Scripted product demos with GSAP, part two: the camera

Type EngineeringState plated

Part one reached 67,000 views on r/webdev in two days. I did not expect that. I wrote it because I thought replacing a 3.4 MB video with 40 KB of DOM animation was interesting enough to share. Turns out a lot of people are thinking about the same problem.

The comments were better than the post. People asked about SEO indexing, screen reader behavior, prefers-reduced-motion fallbacks, whether GSAP is even necessary, and several pointed out it was missing something. They were right.

Part one had a cursor clicking through scenes on a flat stage. Everything happened at the same zoom level, the same distance from the viewer. Watch a real product demo video and you notice something different: the camera moves. It zooms into the action when something important happens, follows the cursor through a workflow, and pulls back when the scene changes. That is the difference between a slide deck and a directed film.

This post adds the camera. Same 40 KB budget. No video files.

The zoom wrapper problem

The first thing you try is gsap.to(frame, { scale: 1.4 }). It works for half a second, then you notice your responsive scaling is gone. The film frame uses transform: scale(filmScale) to fit its container width, and GSAP just overwrote it. Both write to the same CSS transform property. They cannot coexist on the same element.
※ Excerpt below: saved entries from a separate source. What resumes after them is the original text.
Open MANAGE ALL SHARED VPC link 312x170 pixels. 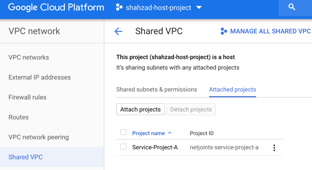265,31
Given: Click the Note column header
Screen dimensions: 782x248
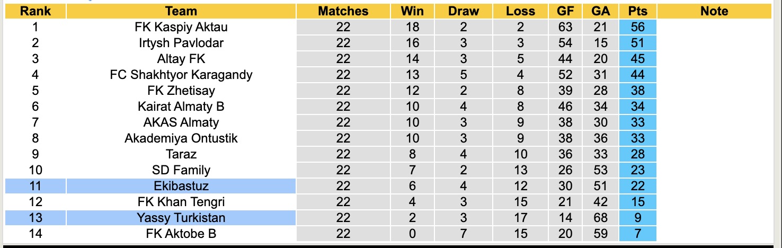Looking at the screenshot, I should click(x=714, y=11).
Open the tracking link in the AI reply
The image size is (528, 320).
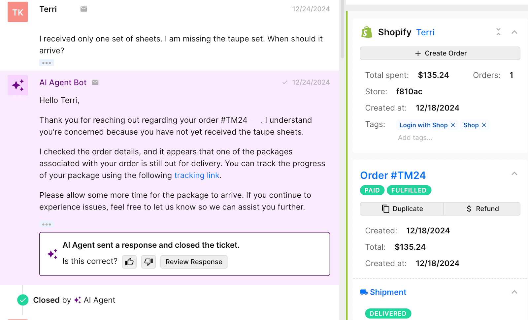[197, 175]

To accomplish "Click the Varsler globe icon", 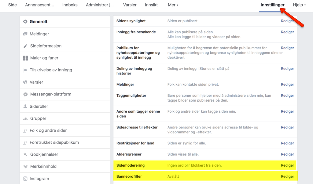I will point(25,82).
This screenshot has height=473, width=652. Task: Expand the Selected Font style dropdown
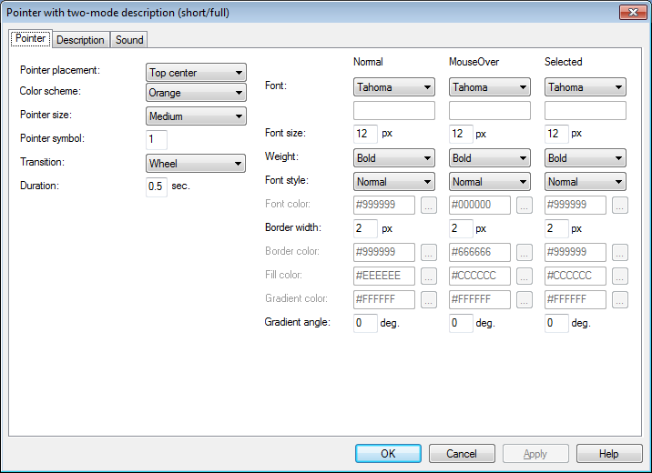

The fix is a wrapper inside the frame that GSAP owns:

<div data-film-frame style={{ transform: `scale(${filmScale})` }}>
  <div data-film-zoom className="origin-center">
    {/* All scene content */}
  </div>
  <Cursor />  {/* Outside the zoom wrapper */}
</div>

GSAP animates data-film-zoom. The responsive scale on the outer frame is untouched. The cursor lives outside the zoom wrapper, so it stays the same size while content scales up around it. This took me an embarrassing amount of time to figure out. Two divs. That was the whole fix.

Pan math

Zooming into the center of the frame is easy. Zooming into a specific element, like a Pinterest pin the user is about to right-click, is the real problem. You need to translate the zoom wrapper so the target ends up centered in the visible viewport:

const ZOOM = 1.45;
const panTo = (target) => ({
  x: (FILM_WIDTH / 2 - target.x) * (ZOOM - 1),
  y: (FILM_HEIGHT / 2 - target.y) * (ZOOM - 1),
});

At zoom 1.0, no translation needed. At zoom 1.45, every pixel away from center needs 0.45 times that distance in translation to compensate. Pre-compute positions for every cursor destination:

const panPin = panTo(positions.pinImage);
const panContext = panTo(positions.contextMenu);
const panPicker = panTo(positions.pickerCenter);

Stay zoomed, pan to follow

The biggest mistake in my first attempt was zooming in for one interaction, zooming out, zooming in for the next, zooming out again. It looked like a PowerPoint with a budget zoom transition.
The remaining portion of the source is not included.